Existentialists of the 20th century weren’t really up to the task to answer how to live our lives.  They were essentially just replacing divine command theory of ethics with ego command theory.  Basically, everyone’s values emanated from their choices they made in life.  Essentially, they were inviting millions and millions of varying moral systems created by the authentic choices of each and every single human being.  This seemed disastrous.  Jean-Paul Sartre tried to ground his existentialism ethics in a form of Marxist solidarity but this certainly didn’t convince Albert Camus, another existentialist, who was quite critical of Sartre as a philosopher and as a person.

So what should we do?  How should we proceed?  Existentialism seems truly scary and bizarre.  Millions of ethical systems based on everyone’s unique “authentic” choices just sounds like chaos.  It sounds like an ethical nightmare.  Well….what if we turned back to the ancient Greeks and Romans?

Record excerpts:

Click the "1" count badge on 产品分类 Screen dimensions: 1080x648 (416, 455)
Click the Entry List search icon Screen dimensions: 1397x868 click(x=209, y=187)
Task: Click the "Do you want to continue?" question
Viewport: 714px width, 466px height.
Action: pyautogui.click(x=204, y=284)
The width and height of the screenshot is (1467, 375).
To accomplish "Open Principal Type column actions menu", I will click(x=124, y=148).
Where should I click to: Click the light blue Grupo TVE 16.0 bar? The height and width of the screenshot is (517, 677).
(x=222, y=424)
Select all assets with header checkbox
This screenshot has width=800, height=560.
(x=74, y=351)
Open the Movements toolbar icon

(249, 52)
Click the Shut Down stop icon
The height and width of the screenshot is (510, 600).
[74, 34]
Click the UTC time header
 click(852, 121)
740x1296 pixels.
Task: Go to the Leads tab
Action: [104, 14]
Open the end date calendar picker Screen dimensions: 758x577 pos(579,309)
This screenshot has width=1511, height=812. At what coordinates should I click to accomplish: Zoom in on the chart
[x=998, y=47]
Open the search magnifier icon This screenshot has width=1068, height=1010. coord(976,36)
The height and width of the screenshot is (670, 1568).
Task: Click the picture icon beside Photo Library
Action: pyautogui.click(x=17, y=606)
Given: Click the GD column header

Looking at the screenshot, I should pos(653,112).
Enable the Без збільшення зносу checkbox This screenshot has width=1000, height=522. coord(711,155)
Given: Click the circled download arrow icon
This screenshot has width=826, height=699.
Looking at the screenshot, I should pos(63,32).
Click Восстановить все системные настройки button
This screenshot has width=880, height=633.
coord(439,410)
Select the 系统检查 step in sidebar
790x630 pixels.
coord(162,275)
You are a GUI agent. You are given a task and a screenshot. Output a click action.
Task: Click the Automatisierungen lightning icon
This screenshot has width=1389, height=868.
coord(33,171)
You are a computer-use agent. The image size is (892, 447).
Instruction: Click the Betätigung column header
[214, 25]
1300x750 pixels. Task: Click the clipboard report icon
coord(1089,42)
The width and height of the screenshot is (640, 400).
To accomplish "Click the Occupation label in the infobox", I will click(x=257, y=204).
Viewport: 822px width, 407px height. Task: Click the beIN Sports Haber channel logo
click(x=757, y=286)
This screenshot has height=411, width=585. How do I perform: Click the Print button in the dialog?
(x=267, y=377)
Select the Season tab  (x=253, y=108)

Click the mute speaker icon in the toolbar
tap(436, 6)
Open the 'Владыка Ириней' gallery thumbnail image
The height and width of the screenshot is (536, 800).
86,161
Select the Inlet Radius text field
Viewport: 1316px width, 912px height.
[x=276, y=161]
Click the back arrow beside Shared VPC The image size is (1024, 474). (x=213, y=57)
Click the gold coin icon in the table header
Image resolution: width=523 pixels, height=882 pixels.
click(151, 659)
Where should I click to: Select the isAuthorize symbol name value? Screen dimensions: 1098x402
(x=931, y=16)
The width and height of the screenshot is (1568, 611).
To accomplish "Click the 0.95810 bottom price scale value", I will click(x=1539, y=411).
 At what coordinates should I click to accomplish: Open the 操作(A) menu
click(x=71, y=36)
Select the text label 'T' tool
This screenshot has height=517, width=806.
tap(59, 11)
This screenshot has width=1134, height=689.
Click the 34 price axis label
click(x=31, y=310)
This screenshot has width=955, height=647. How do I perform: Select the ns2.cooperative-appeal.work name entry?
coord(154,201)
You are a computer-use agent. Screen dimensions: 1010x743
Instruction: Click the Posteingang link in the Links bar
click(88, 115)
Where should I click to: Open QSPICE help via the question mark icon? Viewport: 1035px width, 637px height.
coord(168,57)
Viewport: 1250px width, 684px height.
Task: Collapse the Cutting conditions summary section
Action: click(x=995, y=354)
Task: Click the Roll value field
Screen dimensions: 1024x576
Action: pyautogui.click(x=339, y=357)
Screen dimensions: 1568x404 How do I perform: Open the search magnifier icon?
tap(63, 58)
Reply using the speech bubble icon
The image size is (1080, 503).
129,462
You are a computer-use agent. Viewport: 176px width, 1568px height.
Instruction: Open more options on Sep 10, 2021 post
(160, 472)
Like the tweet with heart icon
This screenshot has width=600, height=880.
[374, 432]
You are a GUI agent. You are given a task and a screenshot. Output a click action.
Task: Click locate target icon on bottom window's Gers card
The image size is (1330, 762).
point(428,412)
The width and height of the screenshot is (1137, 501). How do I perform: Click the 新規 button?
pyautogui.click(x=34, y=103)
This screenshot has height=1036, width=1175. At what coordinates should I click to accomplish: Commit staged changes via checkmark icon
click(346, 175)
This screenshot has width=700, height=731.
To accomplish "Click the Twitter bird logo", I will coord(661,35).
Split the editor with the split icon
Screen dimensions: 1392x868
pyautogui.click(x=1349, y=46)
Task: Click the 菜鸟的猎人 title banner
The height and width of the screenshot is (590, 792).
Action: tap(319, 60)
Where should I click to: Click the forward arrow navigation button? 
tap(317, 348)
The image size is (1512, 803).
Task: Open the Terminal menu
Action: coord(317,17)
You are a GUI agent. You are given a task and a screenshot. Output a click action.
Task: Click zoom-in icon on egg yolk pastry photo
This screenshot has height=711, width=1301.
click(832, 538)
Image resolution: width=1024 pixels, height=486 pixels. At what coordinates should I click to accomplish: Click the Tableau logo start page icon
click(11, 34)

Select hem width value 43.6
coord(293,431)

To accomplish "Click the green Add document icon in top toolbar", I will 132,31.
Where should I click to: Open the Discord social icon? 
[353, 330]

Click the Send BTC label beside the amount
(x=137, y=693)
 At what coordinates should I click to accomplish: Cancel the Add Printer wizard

Task instructions:
**a)** Decide whether each statement agrees with the passage on existentialism, answering yes or no and quoting the words from the text that decide it: (i) Camus was critical of Sartre both as a philosopher and as a person; (ii) Sartre's attempt to ground his ethics won Camus over; (iii) the text suggests turning back to medieval thinkers.
**b)** Return the part of the passage on existentialism starting at "Existentialists of the" and ending at "as a person.".

Task answers:
**a)**
(i) Yes: "who was quite critical of Sartre as a philosopher and as a person"
(ii) No: "this certainly didn’t convince Albert Camus"
(iii) No: "what if we turned back to the ancient Greeks and Romans?"

**b)**
Existentialists of the 20th century weren’t really up to the task to answer how to live our lives.  They were essentially just replacing divine command theory of ethics with ego command theory.  Basically, everyone’s values emanated from their choices they made in life.  Essentially, they were inviting millions and millions of varying moral systems created by the authentic choices of each and every single human being.  This seemed disastrous.  Jean-Paul Sartre tried to ground his existentialism ethics in a form of Marxist solidarity but this certainly didn’t convince Albert Camus, another existentialist, who was quite critical of Sartre as a philosopher and as a person.